The Logs of Kibana repeatedly show the following error every 30s:
{"service":{"node":{"roles":["background_tasks","ui"]}},"ecs":{"version":"8.4.0"},"@timestamp":"2023-12-12T14:53:37.005+01:00","message":"Failed to poll for work: Error: work has timed out","log":{"level":"ERROR","logger":"plugins.taskManager"},"process":{"pid":1013143},"trace":{"id":"15b465f635d80a6082f6c3ba991f0510"},"transaction":{"id":"c85ee3a8920becae"}}

The Logs of Elasticsearch are clean. The cluster health is green:

ip heap.percent ram.percent cpu load_1m load_5m load_15m node.role master name
... 18 99 1 0.17 0.15 0.10 msw - warm-node-02
... 20 87 0 0.03 0.03 0.00 mv - master-node-01
... 26 99 0 0.05 0.07 0.08 msw * warm-node-01
... 40 93 3 0.14 0.21 0.27 his - hot-node-02
... 55 99 3 0.46 0.64 0.60 his - hot-node-01

The /status page of Kibana is yellow showing 99 services as degraded:

The health of task manager reports an error status and a quite high drift:

We noticed this issue after the number of shards in data nodes reached the limit of 1000 shards pro node. At first, we solved this issue by increasing the limit to 2000. In the meanwhile, we reduced the number of shards to less than 700 shards pro data node. However, the issue with Kibana persists.
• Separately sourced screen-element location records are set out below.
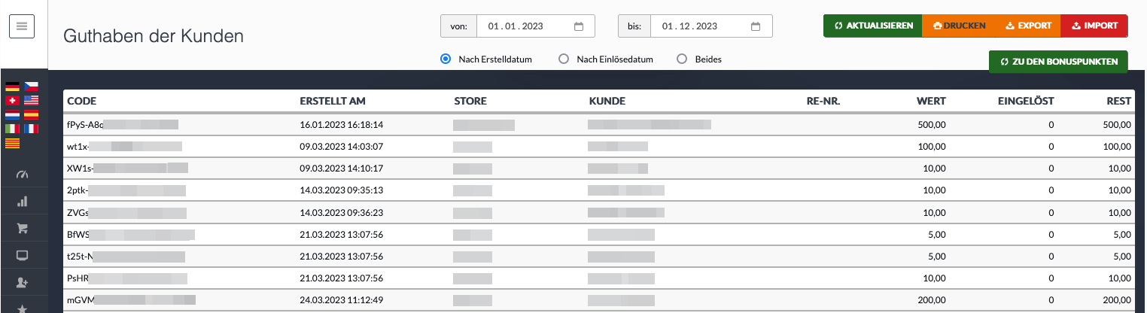Choose the Beides radio option
Screen dimensions: 1147x313
682,59
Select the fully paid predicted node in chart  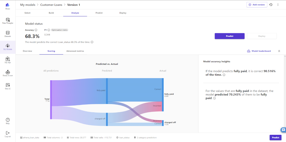tap(107, 91)
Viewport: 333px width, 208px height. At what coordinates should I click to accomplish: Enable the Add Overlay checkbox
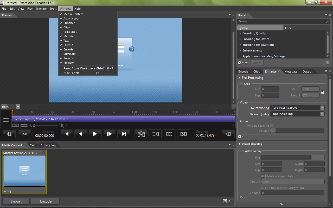click(x=242, y=151)
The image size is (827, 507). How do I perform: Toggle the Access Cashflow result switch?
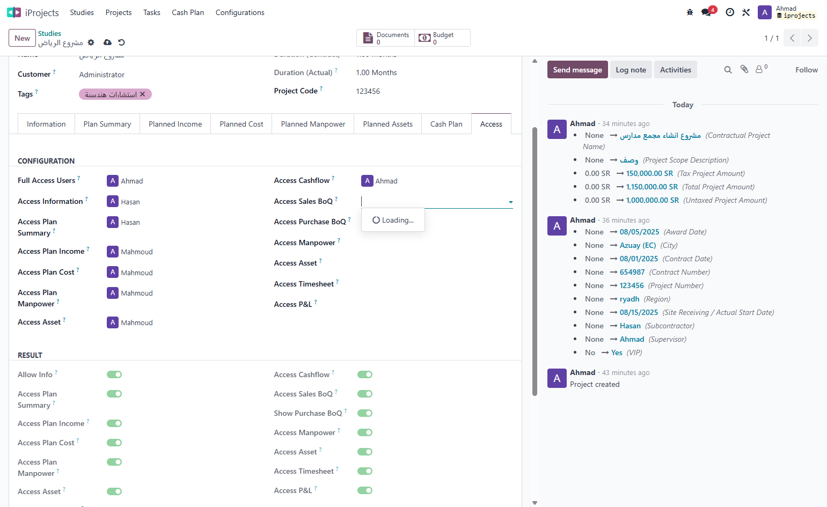point(365,374)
Could anyone please help us?

2

How is the usage for the elasticsearch and kibana nodes in monitoring? That is the best place to start looking for hints about the performance degradation.

3

Hi Marius,

Thank you for replying.

The monitoring page in Kibana cannot be viewed. It repeatedly loads itself and reach timeouts with the error message 'Request timeout: Check the Elasticsearch Monitoring cluster network connection or the load level of the nodes.'

image
image1872×726 43.7 KB

4

Just a note, the status of Elasticsearch being "green" is a measurement of the allocation of shards, and it means all primary and replica shards are allocated. It is not a measure of querying performance. It sounds like your cluster is still overloaded.

5

Hi Tim,

The green state of the cluster has indeed nothing to do with the querying performance - sorry for the slip of the tongue.

However, please note the table with some performance measures below the sentence 'The cluster health is green'. The heap and cpu consumption does not seem high, does it?

Could you please suggest us steps to delve deeper into diagnostics and eventually prove the overload?

6

Hi, it looks like there is perhaps a high number of background tasks in Kibana to manage some internal state. From what I can tell, a large amount of work is going into managing "search sessions."

I see you are on version 8.5. If you are able to upgrade to 8.6 at least, you could benefit from work done to ease this internal management work.

Another option to ease the amount of these background tasks could be to disable search sessions in your cluster. See: Search sessions settings in Kibana | Kibana Guide [8.5] | Elastic

7

This topic was automatically closed 28 days after the last reply. New replies are no longer allowed.